Summary
rejecting unsupported conclusions or interpretations of law in reviewing Rule 12(b) dismissal
Summary of this case from Latimore v. TrotmanOpinion
No. 07-1896.
Heard January 11, 2008.
Decided April 3, 2008.
Appeal from the District of Massachusetts, Richard G. Stearns, J.
Daniel A. Edelman, with whom Cathleen M. Combs, James O. Latturner, Edelman, Combs, Latturner Goodwin, LLC, Christopher Lefevbre, Claude Lefebvre, and Christopher Lefebvre, P.C. were on brief, for appellant.
Jeffrey R. Martin, with whom Burns Levinson LLP was on brief, for appellee.

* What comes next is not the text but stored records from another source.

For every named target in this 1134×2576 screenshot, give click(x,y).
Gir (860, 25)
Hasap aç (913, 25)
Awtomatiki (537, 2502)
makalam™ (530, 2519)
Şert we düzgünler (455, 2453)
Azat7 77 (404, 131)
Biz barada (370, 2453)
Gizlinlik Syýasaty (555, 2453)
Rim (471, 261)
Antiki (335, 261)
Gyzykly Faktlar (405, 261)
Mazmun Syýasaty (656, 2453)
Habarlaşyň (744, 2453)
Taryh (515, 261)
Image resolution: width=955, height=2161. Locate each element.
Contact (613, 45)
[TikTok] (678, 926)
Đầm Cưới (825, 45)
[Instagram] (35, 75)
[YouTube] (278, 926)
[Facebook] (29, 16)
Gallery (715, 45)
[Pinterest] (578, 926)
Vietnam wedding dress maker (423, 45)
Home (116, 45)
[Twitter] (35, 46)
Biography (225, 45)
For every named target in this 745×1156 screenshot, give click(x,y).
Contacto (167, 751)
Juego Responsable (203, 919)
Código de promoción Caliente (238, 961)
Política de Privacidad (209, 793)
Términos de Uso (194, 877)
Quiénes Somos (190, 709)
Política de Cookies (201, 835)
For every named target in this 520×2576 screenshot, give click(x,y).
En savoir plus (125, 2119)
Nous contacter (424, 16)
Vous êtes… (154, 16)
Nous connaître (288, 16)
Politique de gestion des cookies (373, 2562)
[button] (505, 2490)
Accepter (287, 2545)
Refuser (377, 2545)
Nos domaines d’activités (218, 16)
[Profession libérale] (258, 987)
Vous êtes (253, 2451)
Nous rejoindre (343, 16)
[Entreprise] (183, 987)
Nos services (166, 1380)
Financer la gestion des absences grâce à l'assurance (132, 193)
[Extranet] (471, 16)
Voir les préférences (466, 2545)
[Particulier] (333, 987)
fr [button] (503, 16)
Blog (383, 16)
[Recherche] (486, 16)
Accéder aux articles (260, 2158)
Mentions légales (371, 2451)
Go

James W. McGarry, Thomas M. Hefferon, Joseph F. Yenouskas, and Goodwin Procter LLP, on brief for amicus curiae American Financial Services Association, Consumer Mortgage Coalition, and Mortgage Bankers Association.
Plaintiff Brian Dixon, for himself and a class, claims that defendant Shamrock Financial Corporation unlawfully accessed his credit report, in violation of the Fair Credit Reporting Act ("FCRA"), 15 U.S.C. § 1681. The district court granted Shamrock's motion to dismiss, and Dixon now appeals. Guided largely by our recent ruling in Sullivan v. Greenwood Credit Union, 520 F.3d 70 (1st Cir. 2008), we affirm.
I.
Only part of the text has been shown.